Up until maybe five years ago at max (I think that it's really like 3 years, but I'm not positive), walking between two subway cars while the train was in motion was simply frowned upon. Now it is illegal to do so and a cop can give you a ticket for doing so if he/she sees you. One can still walk between the cars when the train is stopped in a station, assuming that you find a train where the doors aren't locked.

Of course the above rule creates some confusion for people, since it isn't illegal to walk between the cars of a Metro North train, an LIRR train, and even a NJT train. On the other hand it is against the rules, if not a law, to walk between the cars of a moving SEPTA train.

It has been illegal to ride in the vestibules for probably 15 to 20 years, if not longer, on an NYC subway train.


----------



## sky12065 (Aug 17, 2008)

PetalumaLoco said:


> Green Maned Lion said:
> 
> 
> > By the way, the term is "Diaphragm"
> ...


You and others might be interested in this web page... CLICK HERE!


----------



## Amtrak OBS Gone Freight (Aug 17, 2008)

sechs said:


> Green Maned Lion said:
> 
> 
> > By the way, the term is "Diaphragm"
> ...



This is correct, but needs to be clarified a little more. Actually the area which is on the exterior side of the end door is known as the "vestibule" of the railcar even if it is just a little step on the other side. On the Amfleet equipment for example, the A end is the area where the electrical closet and pillow storage closet is located and ending on the plate and the diaphram on that end. And on the B end of the car is where the entry/exit doors of the car are located (along with the hand brake wheel on the wall under one of the grab irons). The diaphram is located just beyond that point as well completing that end. When two cars are coupled together, then the diaphrams should match up or be matched up to complete the passage way thus extending the vestibule into one common area. The diaphram is just the part which connects the two separate vestibules into one.
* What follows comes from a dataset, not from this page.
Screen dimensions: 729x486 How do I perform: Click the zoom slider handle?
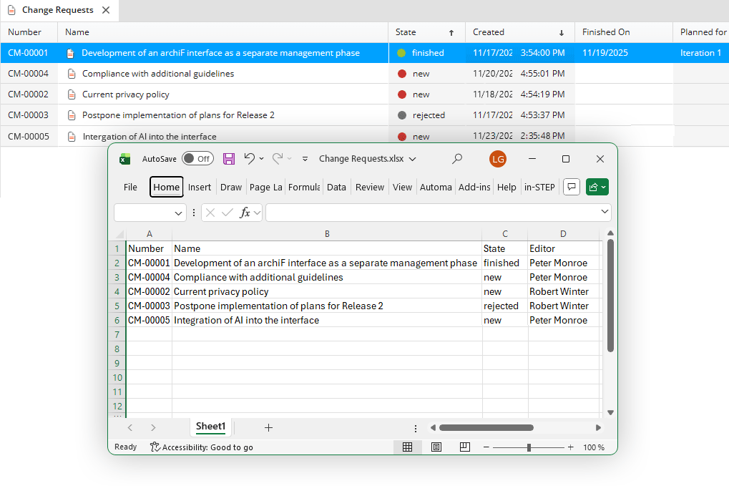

The main reason why you are not supposed to ride in a vestibule is simple. Passenger rail cars are designed with their weakest points at the ends of the cars (similar to your automobile). This allows carbody itself to take less of the impact in the case of some kind of collision. You do not want to be in a vestibule if the train goes into emergency, especially if the train is involved in a serious collision or derails. When you are passing through the diaphram portion of a vestibule, remember that right below you are the knuckle couplers (literally you are on the plate or bridge over the outside and in between two railcars). And Amtrak considers you as being outside of the car if you are not inside the carbody except if you are using that "bridge" for its sole purpose. In serious accidents railcars can uncouple and if a collision is involved the vestibule areas will crumple depending on the force of impact. The car ahead of you stops suddenly, then your car is going to run into the back of it. And if the trains slack is still stretched out at the time of impact then it is even that much more forceful. Rough slack action itself without any incident is enough to throw you off balance and to the floor! Someone like Had8ley who is much more experienced (from an engineer's standpoint) in train handling can go into detail about slack action and its effects. But anyway, you are safer in the carbody rather than the vestibule as that is the way it's designed. Only be in the vestibule during boarding and detraining, and while passing through to get to the next car especially while the train is moving!

OBS gone freight...


----------



## OlympianHiawatha (Aug 17, 2008)

On the subject of slack, how often, if ever, have coupler knuckles on passenger trains been broken due to bad slack management? I know they are rated to something like 500,000 lbs. and as short as a passenger train is, slack shouldn't be too much a problem from that point of view, but a few times I have been snapped back into my seat at slow speeds when brakes are suddenly released or applied and you can literally feels the couplers snapping together.


----------



## Green Maned Lion (Aug 17, 2008)

Perhaps you are right in todays terms, but in my research, I found that a Vestibule refers to the enclosed section where the entrance doors are as opposed to older cars from the 1800s which didn't have vestibules, but rather open platforms. Since certain commuter equipment does not even have connected diaphragms, I would tend to think that it would not actually be considered part of the vestibule. But obviously, OBS, you know more since you work on modern equipment rather than my academia.


----------